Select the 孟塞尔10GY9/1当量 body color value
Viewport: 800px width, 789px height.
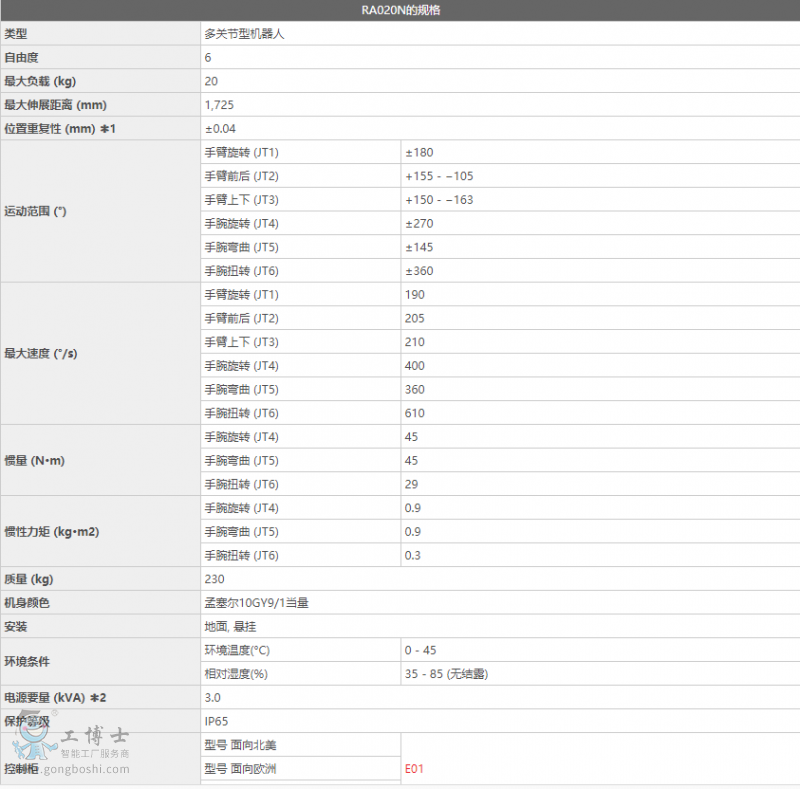[x=257, y=603]
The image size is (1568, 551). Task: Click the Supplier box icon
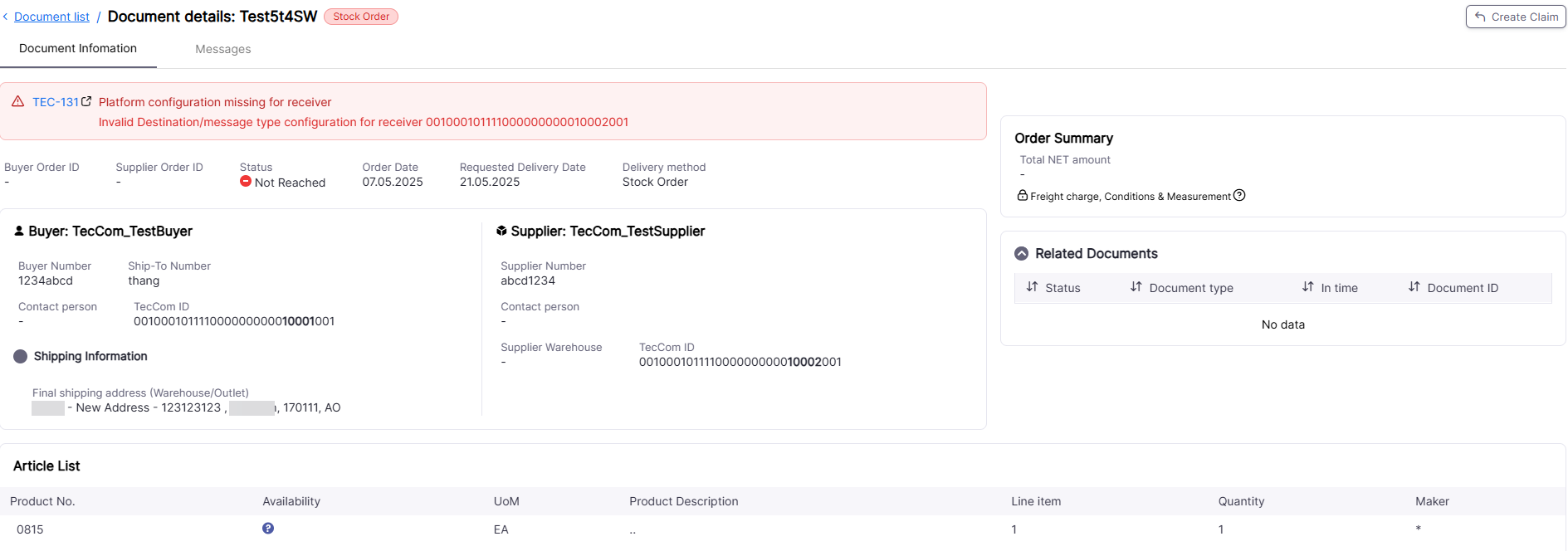click(x=501, y=231)
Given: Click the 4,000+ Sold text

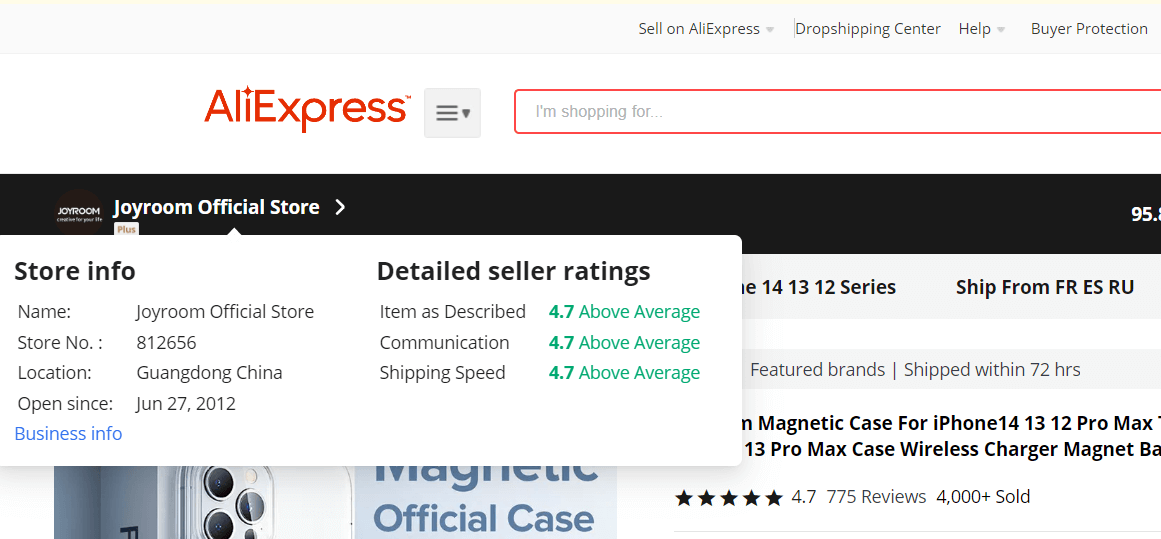Looking at the screenshot, I should pyautogui.click(x=983, y=496).
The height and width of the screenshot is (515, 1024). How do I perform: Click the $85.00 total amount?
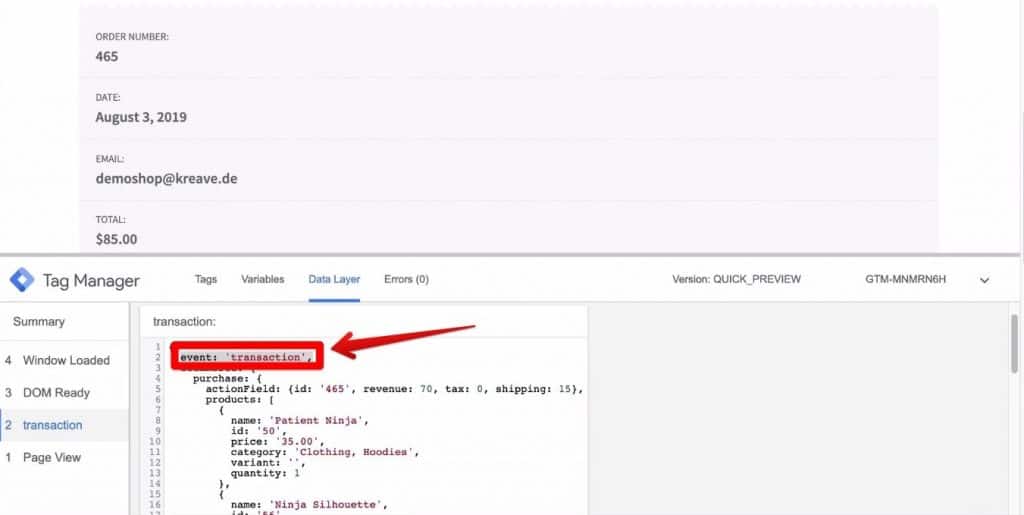[116, 239]
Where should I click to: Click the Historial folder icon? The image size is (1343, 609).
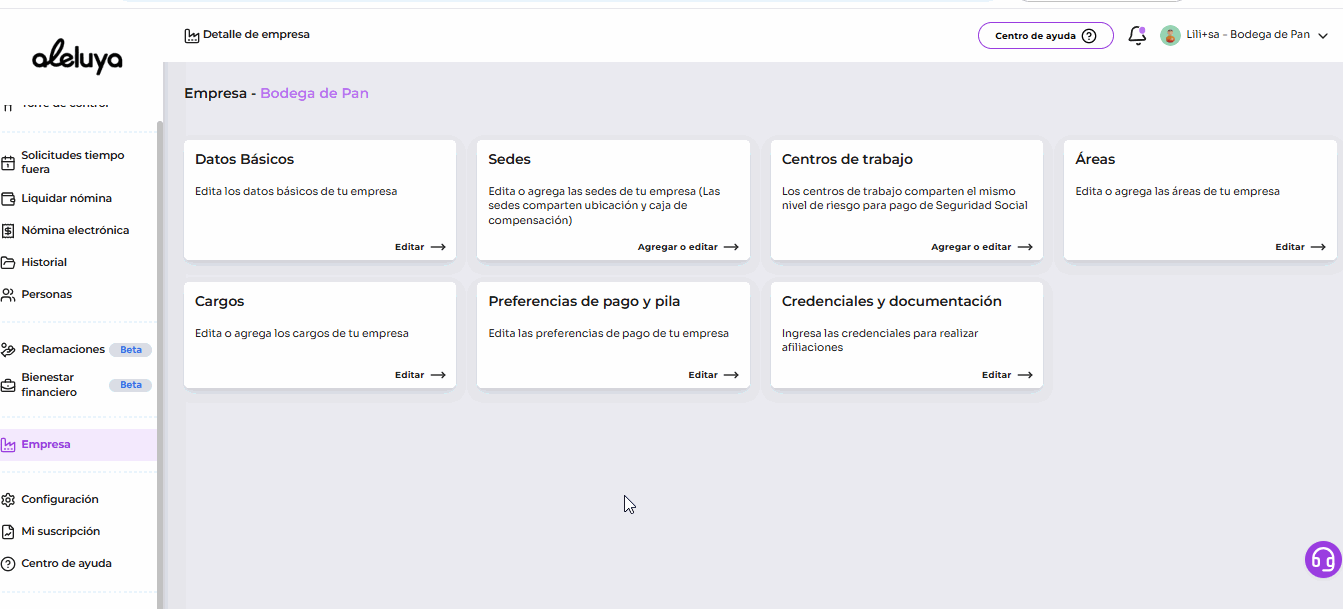pos(9,262)
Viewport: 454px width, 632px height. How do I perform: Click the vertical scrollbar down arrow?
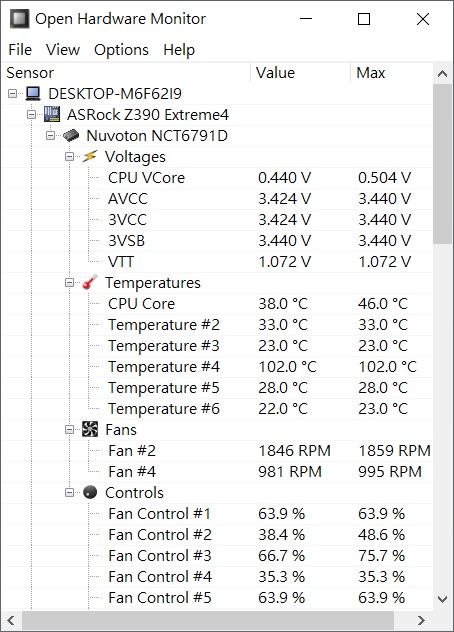442,599
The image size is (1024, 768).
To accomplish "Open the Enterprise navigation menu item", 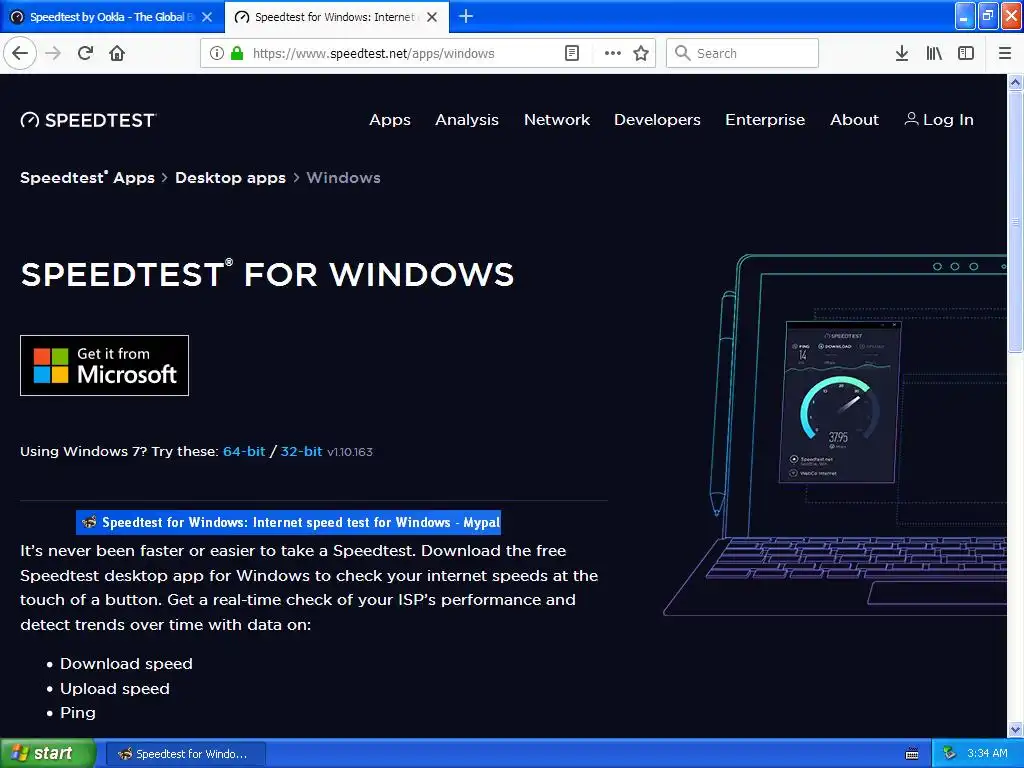I will (765, 120).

### Directions for this task
Retype the lines above exactly as they appear, from the line containing "The image size is (1568, 551)." through the line containing "The image size is (1024, 768).", and leave out any pictures.

### Response to the exercise
The image size is (1568, 551). Task: Click the Supplier box icon
click(x=501, y=231)
Given: Click the 4,000+ Sold text

Looking at the screenshot, I should pyautogui.click(x=983, y=496).
The height and width of the screenshot is (515, 1024). How do I perform: Click the $85.00 total amount?
[116, 239]
Where should I click to: Click the Historial folder icon? The image size is (1343, 609).
pos(9,262)
Viewport: 454px width, 632px height. How do I perform: Click the vertical scrollbar down arrow?
442,599
The image size is (1024, 768).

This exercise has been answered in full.